((
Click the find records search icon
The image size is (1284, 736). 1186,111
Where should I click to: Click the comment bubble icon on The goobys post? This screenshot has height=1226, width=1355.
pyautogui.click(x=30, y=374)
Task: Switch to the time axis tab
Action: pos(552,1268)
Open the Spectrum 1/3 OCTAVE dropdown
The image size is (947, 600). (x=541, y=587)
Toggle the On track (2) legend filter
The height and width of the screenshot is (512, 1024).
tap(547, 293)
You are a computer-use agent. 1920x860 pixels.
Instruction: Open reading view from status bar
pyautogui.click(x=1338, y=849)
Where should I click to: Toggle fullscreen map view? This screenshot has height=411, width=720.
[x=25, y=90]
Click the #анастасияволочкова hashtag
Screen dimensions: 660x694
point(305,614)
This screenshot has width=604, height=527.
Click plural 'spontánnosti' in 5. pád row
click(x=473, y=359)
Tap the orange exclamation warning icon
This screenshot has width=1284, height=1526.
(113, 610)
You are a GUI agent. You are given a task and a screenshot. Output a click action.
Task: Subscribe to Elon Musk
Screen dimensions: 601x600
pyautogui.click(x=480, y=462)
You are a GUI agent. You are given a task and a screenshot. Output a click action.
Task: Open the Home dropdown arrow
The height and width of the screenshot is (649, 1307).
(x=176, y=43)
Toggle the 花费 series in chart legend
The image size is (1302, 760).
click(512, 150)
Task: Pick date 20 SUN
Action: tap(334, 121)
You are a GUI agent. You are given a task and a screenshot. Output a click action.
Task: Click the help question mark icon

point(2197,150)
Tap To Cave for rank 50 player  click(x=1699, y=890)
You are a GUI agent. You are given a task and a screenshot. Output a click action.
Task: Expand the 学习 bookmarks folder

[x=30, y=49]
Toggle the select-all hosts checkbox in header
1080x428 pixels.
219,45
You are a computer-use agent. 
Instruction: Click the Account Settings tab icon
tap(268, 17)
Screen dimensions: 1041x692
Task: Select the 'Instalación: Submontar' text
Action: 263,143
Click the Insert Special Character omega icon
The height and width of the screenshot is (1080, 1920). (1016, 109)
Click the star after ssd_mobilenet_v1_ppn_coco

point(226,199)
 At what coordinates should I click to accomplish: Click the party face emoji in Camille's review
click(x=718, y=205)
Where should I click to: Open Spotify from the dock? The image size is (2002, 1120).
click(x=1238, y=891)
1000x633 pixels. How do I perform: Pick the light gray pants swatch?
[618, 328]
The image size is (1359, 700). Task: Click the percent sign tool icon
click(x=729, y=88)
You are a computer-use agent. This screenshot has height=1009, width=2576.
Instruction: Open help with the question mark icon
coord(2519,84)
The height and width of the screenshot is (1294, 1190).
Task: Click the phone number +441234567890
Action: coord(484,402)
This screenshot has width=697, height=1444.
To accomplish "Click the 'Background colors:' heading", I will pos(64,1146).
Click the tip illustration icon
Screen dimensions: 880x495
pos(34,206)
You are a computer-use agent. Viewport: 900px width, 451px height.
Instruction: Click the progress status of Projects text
))
▶ _What needs to be done_
Copy the records exactly, from the line containing "You are a computer-use agent. This" through the end of the records.

▶ _Answer_
You are a computer-use agent. This screenshot has height=1009, width=2576.
Instruction: Open help with the question mark icon
coord(2519,84)
The height and width of the screenshot is (1294, 1190).
Task: Click the phone number +441234567890
Action: coord(484,402)
This screenshot has width=697, height=1444.
To accomplish "Click the 'Background colors:' heading", I will pos(64,1146).
Click the tip illustration icon
Screen dimensions: 880x495
pos(34,206)
You are a computer-use agent. Viewport: 900px width, 451px height.
Instruction: Click the progress status of Projects text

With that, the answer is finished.